======== Supplied material ========

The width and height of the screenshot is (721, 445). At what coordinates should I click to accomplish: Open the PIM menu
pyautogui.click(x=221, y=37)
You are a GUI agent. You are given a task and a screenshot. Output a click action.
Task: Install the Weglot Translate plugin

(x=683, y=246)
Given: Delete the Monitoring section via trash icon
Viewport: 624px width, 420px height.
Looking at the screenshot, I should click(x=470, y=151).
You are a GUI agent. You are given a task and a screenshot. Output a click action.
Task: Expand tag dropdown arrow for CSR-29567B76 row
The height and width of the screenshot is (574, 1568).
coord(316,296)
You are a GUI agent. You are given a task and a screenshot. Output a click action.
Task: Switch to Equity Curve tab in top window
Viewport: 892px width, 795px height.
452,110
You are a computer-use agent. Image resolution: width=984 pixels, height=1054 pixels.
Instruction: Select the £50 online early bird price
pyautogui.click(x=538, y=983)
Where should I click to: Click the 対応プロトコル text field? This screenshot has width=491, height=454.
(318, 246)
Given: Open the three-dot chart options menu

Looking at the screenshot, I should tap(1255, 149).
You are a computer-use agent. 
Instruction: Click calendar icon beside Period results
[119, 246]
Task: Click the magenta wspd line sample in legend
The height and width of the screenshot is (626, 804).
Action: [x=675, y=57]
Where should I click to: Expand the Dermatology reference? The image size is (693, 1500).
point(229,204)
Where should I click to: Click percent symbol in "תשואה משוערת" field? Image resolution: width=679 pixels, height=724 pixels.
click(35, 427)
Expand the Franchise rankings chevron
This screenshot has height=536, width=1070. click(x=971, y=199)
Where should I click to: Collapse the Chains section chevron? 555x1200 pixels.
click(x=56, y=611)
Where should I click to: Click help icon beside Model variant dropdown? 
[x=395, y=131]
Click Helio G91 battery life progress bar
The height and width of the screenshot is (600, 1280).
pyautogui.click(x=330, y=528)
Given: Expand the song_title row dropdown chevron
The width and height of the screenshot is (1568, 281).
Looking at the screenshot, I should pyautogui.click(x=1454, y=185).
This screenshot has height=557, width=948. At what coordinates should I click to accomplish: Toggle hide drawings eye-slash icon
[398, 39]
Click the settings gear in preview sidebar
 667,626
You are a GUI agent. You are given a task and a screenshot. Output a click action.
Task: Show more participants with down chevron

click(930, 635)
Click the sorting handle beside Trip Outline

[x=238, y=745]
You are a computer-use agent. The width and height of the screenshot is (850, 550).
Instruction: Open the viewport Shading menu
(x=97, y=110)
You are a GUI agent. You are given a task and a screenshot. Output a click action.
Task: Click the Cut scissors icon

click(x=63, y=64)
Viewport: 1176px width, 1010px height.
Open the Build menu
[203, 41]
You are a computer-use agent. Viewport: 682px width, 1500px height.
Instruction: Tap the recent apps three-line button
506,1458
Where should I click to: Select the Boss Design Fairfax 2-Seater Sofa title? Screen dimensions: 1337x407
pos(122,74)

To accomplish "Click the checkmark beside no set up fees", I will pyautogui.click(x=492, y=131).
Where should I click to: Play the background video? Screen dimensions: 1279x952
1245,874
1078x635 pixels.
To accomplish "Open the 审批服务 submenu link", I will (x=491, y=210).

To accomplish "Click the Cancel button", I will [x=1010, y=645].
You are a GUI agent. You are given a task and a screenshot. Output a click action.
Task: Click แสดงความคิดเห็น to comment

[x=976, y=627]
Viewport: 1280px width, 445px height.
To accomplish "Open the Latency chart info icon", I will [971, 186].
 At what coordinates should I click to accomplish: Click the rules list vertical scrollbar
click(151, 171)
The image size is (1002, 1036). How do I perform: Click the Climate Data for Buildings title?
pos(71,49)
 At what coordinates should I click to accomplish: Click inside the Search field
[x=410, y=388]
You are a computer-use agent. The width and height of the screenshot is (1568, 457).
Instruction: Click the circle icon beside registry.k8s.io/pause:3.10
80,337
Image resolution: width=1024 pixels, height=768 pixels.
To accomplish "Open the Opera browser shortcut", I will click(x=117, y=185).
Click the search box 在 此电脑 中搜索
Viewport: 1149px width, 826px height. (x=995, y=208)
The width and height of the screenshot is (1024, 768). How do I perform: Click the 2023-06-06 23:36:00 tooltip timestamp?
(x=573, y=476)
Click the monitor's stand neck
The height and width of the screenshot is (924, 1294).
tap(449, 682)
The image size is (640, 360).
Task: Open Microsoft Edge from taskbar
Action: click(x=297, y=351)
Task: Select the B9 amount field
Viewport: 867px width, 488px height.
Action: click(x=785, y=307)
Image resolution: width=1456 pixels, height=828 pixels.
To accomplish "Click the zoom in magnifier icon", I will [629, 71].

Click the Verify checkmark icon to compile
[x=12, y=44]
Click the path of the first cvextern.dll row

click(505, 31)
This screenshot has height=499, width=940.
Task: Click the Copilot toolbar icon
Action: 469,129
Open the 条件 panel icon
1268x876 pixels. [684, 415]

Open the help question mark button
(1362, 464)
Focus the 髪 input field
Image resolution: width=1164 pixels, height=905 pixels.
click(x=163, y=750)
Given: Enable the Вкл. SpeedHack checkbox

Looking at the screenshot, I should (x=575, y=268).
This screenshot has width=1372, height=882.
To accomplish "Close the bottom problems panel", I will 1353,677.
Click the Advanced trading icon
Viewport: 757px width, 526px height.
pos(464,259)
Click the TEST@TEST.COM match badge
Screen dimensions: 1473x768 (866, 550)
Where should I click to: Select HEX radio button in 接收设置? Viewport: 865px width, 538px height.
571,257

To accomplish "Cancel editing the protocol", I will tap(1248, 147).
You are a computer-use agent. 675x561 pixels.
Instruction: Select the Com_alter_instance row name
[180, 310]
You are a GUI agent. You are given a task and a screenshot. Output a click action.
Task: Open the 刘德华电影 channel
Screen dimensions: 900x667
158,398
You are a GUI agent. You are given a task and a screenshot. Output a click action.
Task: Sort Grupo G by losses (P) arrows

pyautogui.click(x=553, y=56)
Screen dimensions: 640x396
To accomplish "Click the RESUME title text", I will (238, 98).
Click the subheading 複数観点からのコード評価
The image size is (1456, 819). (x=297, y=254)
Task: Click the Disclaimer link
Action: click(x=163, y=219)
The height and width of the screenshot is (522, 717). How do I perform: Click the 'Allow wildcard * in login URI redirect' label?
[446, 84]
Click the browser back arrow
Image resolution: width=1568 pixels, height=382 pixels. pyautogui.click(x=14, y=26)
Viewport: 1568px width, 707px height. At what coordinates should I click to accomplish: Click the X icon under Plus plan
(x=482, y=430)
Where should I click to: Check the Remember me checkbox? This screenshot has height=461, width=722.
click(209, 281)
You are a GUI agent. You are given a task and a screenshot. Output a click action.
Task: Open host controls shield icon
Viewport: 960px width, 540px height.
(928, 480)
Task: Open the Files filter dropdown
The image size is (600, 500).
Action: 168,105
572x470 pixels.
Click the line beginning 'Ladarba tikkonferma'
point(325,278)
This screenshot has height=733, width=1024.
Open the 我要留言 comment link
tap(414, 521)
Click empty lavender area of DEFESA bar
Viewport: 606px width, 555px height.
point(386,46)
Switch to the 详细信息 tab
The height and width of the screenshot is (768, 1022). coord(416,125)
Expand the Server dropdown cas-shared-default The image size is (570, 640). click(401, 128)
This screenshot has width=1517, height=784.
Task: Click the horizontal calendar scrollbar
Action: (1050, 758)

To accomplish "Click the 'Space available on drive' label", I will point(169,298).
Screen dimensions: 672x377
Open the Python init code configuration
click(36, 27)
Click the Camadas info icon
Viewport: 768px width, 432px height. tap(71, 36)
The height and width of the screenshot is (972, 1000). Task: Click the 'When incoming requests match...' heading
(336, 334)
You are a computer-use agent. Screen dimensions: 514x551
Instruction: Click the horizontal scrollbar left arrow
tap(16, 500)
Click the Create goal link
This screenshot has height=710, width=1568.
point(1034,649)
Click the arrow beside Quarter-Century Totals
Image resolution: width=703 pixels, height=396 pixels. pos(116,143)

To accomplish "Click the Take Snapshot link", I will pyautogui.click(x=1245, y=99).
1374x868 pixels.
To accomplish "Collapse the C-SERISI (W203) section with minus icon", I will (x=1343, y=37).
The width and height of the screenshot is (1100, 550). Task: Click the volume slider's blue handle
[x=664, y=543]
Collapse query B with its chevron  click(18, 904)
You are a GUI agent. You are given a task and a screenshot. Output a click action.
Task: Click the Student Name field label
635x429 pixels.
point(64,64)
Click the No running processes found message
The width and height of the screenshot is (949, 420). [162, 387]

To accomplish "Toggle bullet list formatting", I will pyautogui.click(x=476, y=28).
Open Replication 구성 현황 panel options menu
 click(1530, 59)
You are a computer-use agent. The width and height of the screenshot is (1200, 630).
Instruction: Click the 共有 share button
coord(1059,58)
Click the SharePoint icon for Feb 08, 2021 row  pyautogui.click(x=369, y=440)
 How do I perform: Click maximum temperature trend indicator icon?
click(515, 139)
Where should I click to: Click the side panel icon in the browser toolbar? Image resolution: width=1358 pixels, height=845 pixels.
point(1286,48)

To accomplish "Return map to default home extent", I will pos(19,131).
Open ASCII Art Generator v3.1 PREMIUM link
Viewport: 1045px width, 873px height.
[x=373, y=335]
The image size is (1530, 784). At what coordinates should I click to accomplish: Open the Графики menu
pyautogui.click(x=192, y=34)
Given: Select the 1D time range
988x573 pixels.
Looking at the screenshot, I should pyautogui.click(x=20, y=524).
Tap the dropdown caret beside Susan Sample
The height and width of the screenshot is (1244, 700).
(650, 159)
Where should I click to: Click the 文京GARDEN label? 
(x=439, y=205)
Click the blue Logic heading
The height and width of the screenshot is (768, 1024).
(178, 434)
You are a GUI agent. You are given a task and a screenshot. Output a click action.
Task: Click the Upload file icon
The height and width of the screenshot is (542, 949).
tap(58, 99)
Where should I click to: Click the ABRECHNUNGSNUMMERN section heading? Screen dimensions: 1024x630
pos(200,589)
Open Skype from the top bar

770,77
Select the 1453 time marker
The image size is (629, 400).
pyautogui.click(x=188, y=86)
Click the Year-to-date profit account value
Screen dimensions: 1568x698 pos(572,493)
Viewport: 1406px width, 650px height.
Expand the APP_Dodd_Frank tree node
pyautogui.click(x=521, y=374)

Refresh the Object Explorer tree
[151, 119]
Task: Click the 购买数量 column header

========

[What is being asked] After examining the listing, give only the count of lines holding the string "computer".

[Answer box] 8